Using multibyte collations

This section describes how multibyte character sets are handled. The description applies to the supported collations and to any multibyte custom collations you may create.

Sybase IQ provides collations using several multibyte character sets.

For a complete listing, see “Understanding collations”.

Sybase IQ supports variable-width character sets. In these sets, some characters are represented by one byte, and some by more than one, to a maximum of four bytes. The value of the first byte in any character indicates the number of bytes used for that character, and also indicates whether the character is a space character, a digit, or an alphabetic (alpha) character.
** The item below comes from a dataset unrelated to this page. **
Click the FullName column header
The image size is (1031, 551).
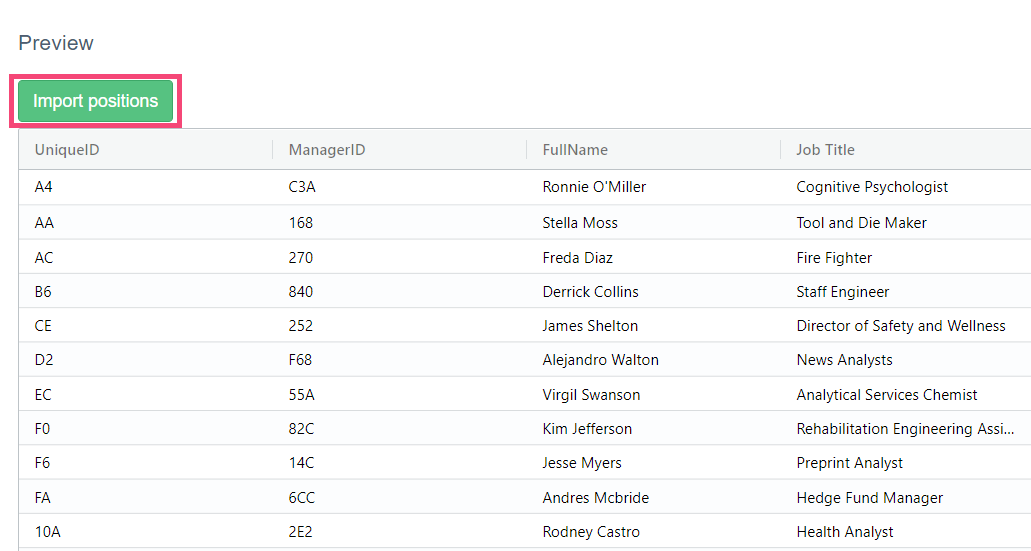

For the UTF8 collation, UTF-8 characters are represented by one to four bytes. For other multibyte collations, one or two bytes are used. For all provided multibyte collations, characters comprising two or more bytes are considered to be “alphabetic”, such that they can be used in identifiers without requiring double quotes.
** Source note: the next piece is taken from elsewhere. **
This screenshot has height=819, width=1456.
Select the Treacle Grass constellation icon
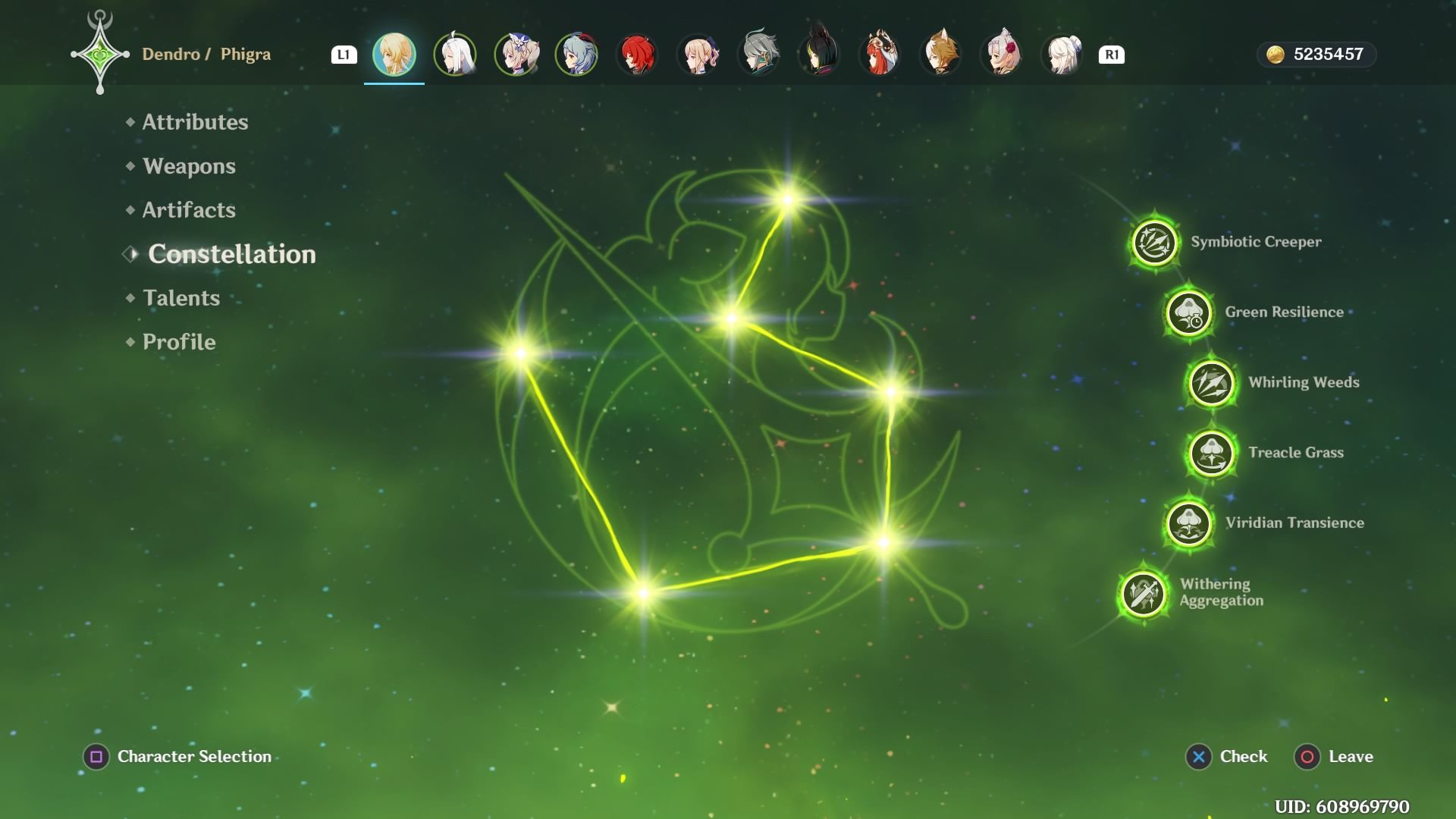tap(1211, 453)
Sybase IQ does not support 16-bit or 32-bit character sets such as UTF-16 or UTF-32.

All client libraries other than embedded SQL are Unicode-enabled, using the UTF-16 encoding. Translation occurs between the client and the server.

Japanese language support

Sybase recommends using collation 932JPN for Japanese Windows applications. Collation 932JPN supports loading 32-bit multibyte characters that cannot be loaded into SJIS or SJIS2. SJIS and SJIS2 are older collations. SJIS is available as an alternate collation. SJIS2 is no longer supported. For Unix applications, use EUC_JAPAN.

Thai language support

Sybase IQ provides a utility to convert data files in CP874 format into UTF8, the only Thai language collation supported. For syntax, see the Sybase IQ Utility Guide. Before you can load data in the CP874 character set, you must convert it to UTF8 using this utility.
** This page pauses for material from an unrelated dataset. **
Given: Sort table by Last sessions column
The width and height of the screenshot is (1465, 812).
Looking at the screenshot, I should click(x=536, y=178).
The SORTKEY() function returns values in the sort order thaidict (Thai dictionary), the Thai character set in UTF8 form. The following statements generate the same result:

SELECT c1, SORTKEY(c1) from T1 where rid=3
SELECT c1, SORTKEY(c1, ‘thaidict’) from T1 where rid=3)
SELECT ‘\340\270\201\340\271\207’,SORTKEY(‘\340\279\201\340\271\207’) from T1 where rid=3

For more details, see Chapter 5, “SQL Functions” in Sybase IQ Reference Manual.